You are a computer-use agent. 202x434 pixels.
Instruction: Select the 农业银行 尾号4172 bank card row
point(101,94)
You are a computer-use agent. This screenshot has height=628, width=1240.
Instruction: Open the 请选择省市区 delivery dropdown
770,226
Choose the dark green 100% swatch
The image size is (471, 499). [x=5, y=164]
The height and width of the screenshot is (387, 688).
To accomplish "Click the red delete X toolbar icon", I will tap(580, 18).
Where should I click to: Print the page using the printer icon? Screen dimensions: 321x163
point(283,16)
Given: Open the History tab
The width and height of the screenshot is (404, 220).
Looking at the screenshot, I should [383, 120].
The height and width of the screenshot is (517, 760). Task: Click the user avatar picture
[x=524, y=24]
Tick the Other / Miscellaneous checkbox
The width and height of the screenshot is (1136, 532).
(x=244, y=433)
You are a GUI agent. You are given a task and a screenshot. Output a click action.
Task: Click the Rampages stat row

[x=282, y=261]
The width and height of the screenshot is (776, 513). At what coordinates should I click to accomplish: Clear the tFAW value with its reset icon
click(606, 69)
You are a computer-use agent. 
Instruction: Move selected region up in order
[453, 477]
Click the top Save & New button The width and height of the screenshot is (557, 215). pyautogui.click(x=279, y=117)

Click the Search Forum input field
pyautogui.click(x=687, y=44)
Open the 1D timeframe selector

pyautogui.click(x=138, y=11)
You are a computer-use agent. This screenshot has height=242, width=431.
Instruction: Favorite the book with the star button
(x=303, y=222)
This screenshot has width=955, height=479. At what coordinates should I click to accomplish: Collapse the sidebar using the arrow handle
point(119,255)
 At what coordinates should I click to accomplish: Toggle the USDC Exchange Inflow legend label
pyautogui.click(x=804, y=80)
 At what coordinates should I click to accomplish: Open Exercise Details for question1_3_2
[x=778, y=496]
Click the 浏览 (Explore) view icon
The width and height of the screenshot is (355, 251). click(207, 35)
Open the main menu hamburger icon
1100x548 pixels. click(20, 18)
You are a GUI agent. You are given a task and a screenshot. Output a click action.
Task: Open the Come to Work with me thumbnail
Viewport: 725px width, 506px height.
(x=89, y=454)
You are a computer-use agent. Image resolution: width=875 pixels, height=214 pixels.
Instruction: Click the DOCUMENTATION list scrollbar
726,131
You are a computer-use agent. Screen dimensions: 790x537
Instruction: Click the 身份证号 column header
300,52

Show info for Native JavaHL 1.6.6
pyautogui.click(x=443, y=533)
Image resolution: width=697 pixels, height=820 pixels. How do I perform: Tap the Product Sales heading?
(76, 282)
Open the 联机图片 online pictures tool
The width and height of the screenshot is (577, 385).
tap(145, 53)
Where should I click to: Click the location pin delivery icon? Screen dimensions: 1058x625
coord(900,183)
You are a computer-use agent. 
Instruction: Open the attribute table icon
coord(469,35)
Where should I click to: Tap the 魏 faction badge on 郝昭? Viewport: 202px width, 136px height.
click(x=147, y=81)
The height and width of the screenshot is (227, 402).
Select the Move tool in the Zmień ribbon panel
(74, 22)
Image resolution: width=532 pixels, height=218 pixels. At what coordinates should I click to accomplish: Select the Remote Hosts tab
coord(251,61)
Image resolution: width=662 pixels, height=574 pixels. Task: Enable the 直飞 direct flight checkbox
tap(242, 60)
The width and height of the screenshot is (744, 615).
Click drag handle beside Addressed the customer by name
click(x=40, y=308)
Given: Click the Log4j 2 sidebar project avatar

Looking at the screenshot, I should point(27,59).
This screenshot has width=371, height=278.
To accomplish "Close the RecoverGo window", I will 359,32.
+ + + + + + +
## Task instructions
Repeat this material verbatim.

## Result
You are a computer-use agent. 202x434 pixels.
Instruction: Select the 农业银行 尾号4172 bank card row
point(101,94)
You are a computer-use agent. This screenshot has height=628, width=1240.
Instruction: Open the 请选择省市区 delivery dropdown
770,226
Choose the dark green 100% swatch
The image size is (471, 499). [x=5, y=164]
The height and width of the screenshot is (387, 688).
To accomplish "Click the red delete X toolbar icon", I will tap(580, 18).
Where should I click to: Print the page using the printer icon? Screen dimensions: 321x163
point(283,16)
Given: Open the History tab
The width and height of the screenshot is (404, 220).
Looking at the screenshot, I should [383, 120].
The height and width of the screenshot is (517, 760). Task: Click the user avatar picture
[x=524, y=24]
Tick the Other / Miscellaneous checkbox
The width and height of the screenshot is (1136, 532).
(x=244, y=433)
You are a GUI agent. You are given a task and a screenshot. Output a click action.
Task: Click the Rampages stat row

[x=282, y=261]
The width and height of the screenshot is (776, 513). At what coordinates should I click to accomplish: Clear the tFAW value with its reset icon
click(606, 69)
You are a computer-use agent. 
Instruction: Move selected region up in order
[453, 477]
Click the top Save & New button The width and height of the screenshot is (557, 215). pyautogui.click(x=279, y=117)

Click the Search Forum input field
pyautogui.click(x=687, y=44)
Open the 1D timeframe selector

pyautogui.click(x=138, y=11)
You are a computer-use agent. This screenshot has height=242, width=431.
Instruction: Favorite the book with the star button
(x=303, y=222)
This screenshot has width=955, height=479. At what coordinates should I click to accomplish: Collapse the sidebar using the arrow handle
point(119,255)
 At what coordinates should I click to accomplish: Toggle the USDC Exchange Inflow legend label
pyautogui.click(x=804, y=80)
 At what coordinates should I click to accomplish: Open Exercise Details for question1_3_2
[x=778, y=496]
Click the 浏览 (Explore) view icon
The width and height of the screenshot is (355, 251). click(207, 35)
Open the main menu hamburger icon
1100x548 pixels. click(20, 18)
You are a GUI agent. You are given a task and a screenshot. Output a click action.
Task: Open the Come to Work with me thumbnail
Viewport: 725px width, 506px height.
(x=89, y=454)
You are a computer-use agent. Image resolution: width=875 pixels, height=214 pixels.
Instruction: Click the DOCUMENTATION list scrollbar
726,131
You are a computer-use agent. Screen dimensions: 790x537
Instruction: Click the 身份证号 column header
300,52

Show info for Native JavaHL 1.6.6
pyautogui.click(x=443, y=533)
Image resolution: width=697 pixels, height=820 pixels. How do I perform: Tap the Product Sales heading?
(76, 282)
Open the 联机图片 online pictures tool
The width and height of the screenshot is (577, 385).
tap(145, 53)
Where should I click to: Click the location pin delivery icon? Screen dimensions: 1058x625
coord(900,183)
You are a computer-use agent. 
Instruction: Open the attribute table icon
coord(469,35)
Where should I click to: Tap the 魏 faction badge on 郝昭? Viewport: 202px width, 136px height.
click(x=147, y=81)
The height and width of the screenshot is (227, 402).
Select the Move tool in the Zmień ribbon panel
(74, 22)
Image resolution: width=532 pixels, height=218 pixels. At what coordinates should I click to accomplish: Select the Remote Hosts tab
coord(251,61)
Image resolution: width=662 pixels, height=574 pixels. Task: Enable the 直飞 direct flight checkbox
tap(242, 60)
The width and height of the screenshot is (744, 615).
Click drag handle beside Addressed the customer by name
click(x=40, y=308)
Given: Click the Log4j 2 sidebar project avatar

Looking at the screenshot, I should point(27,59).
This screenshot has width=371, height=278.
To accomplish "Close the RecoverGo window", I will 359,32.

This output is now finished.